In his book Probability Theory: The Logic of Science, uses notation that I am unfamiliar with when getting probabilities for continuous parameters from their densities. For example, in chapter 4, page 420, equation 4-49, Jaynes "discretizes" the continuous parameter $f \in [0,1]$ by taking the interval $(f, f+df)$ and putting a probability on it via $g$, the density of $f$:

.. so we will go back to the original probability from (4-3):

$$P(A|DX)=\frac{P(D|AX)P(A|X)}{P(D|X)}$$

Letting $A$ now stand for the proposition "The fraction of bad ones is in the range $(f, f+df)$", there is a prior pdf

$$P(A|X)=g(f|X)~df, $$

which gives the probability that the fraction of bad ones is in the range $df;$

Why isn't the above written as $P(A|X)=\displaystyle\int_f^{f+dx} g(t|X)~dt$ (with dummy variable $t$)? $g(f|X)~df$ for a finite $df$ is the left-rectangle approximation (a la Riemann sums), not $P(A|X).$ If you were to partition the $[0,1]$ into many separate proposition and assigned probability as above, it may not sum to $1.$

Or does $df$ denote some sort of infinitesimal notation I'm not familiar with? I've never seem that notation used 'alone'-- as far as I know it's only meaningful when used in context of differentiation/integration, like $\frac{d}{dx}$ or $\int \textrm{foo}()~dx$. If it is some infinitesimal notation, this seems to run contrary to Jaynes' philosophy of sticking to finite number of propositions until the end, where the limit may be taken explicitly.
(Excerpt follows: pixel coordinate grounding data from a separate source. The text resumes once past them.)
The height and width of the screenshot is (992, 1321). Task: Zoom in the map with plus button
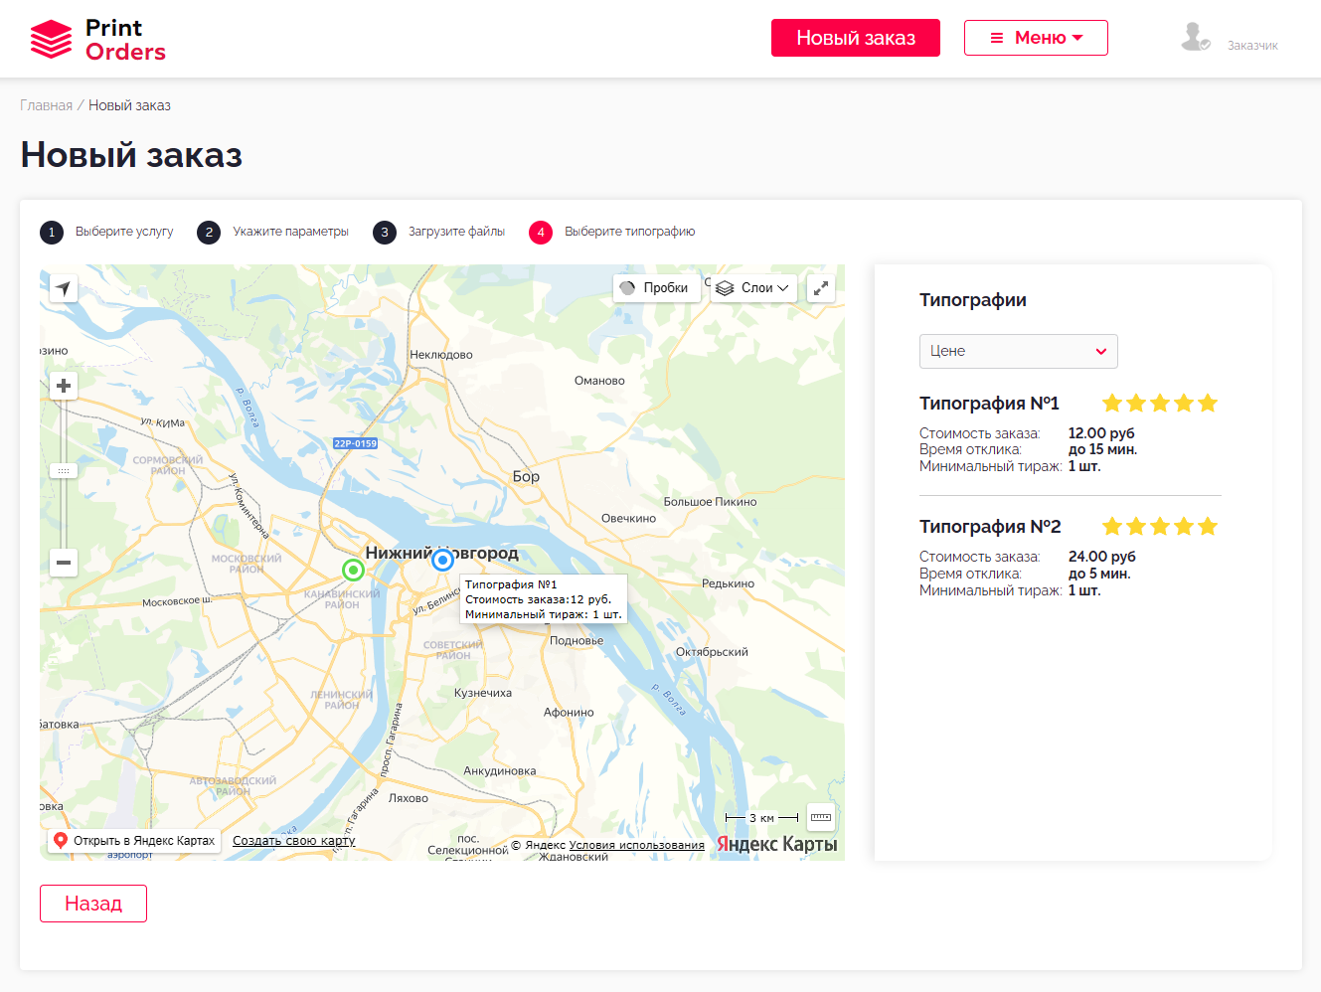pos(64,386)
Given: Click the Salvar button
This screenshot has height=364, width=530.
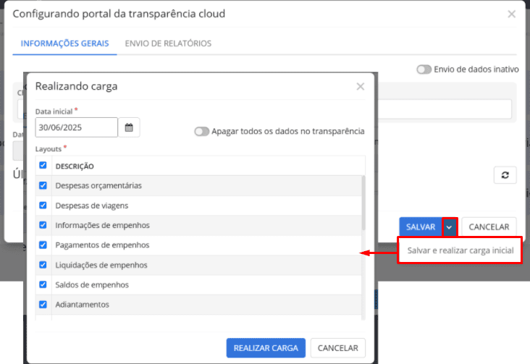Looking at the screenshot, I should click(x=420, y=227).
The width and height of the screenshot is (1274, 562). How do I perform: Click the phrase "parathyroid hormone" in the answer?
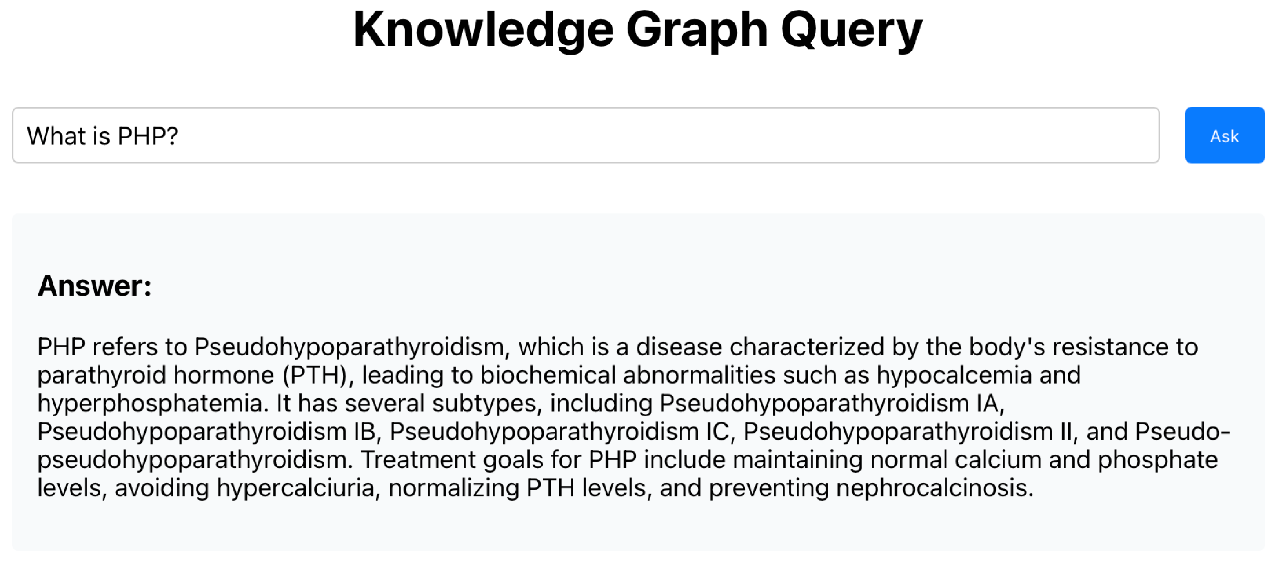(x=155, y=375)
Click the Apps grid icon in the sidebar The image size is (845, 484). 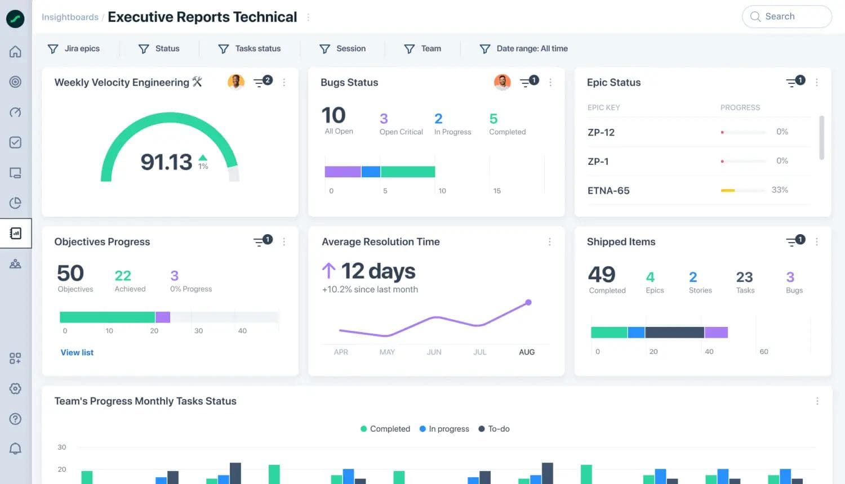click(x=15, y=358)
As another example, in chapter 15, page 1514, equation (15-38), he writes the bivariate normal probability with correlation $\rho$ as:

$$p(dx~dy|I)=\frac{\sqrt{1-\rho^2}}{2\pi}\,\exp\left[-\frac{1}{2}(x^2 + y^2 -2 \rho x y)\right]\,dx\,dy$$

which is a little different again. Presumably $p(dx~dy|I)$ means "Probability that the true value of $(x,y)$ falls in $(x+dx,y+dy)$", but here again he writes the Riemann-sum-like approximation instead of the integral of the density on $[(x,x+dx) \times (y,y+dy)].$

What am I missing?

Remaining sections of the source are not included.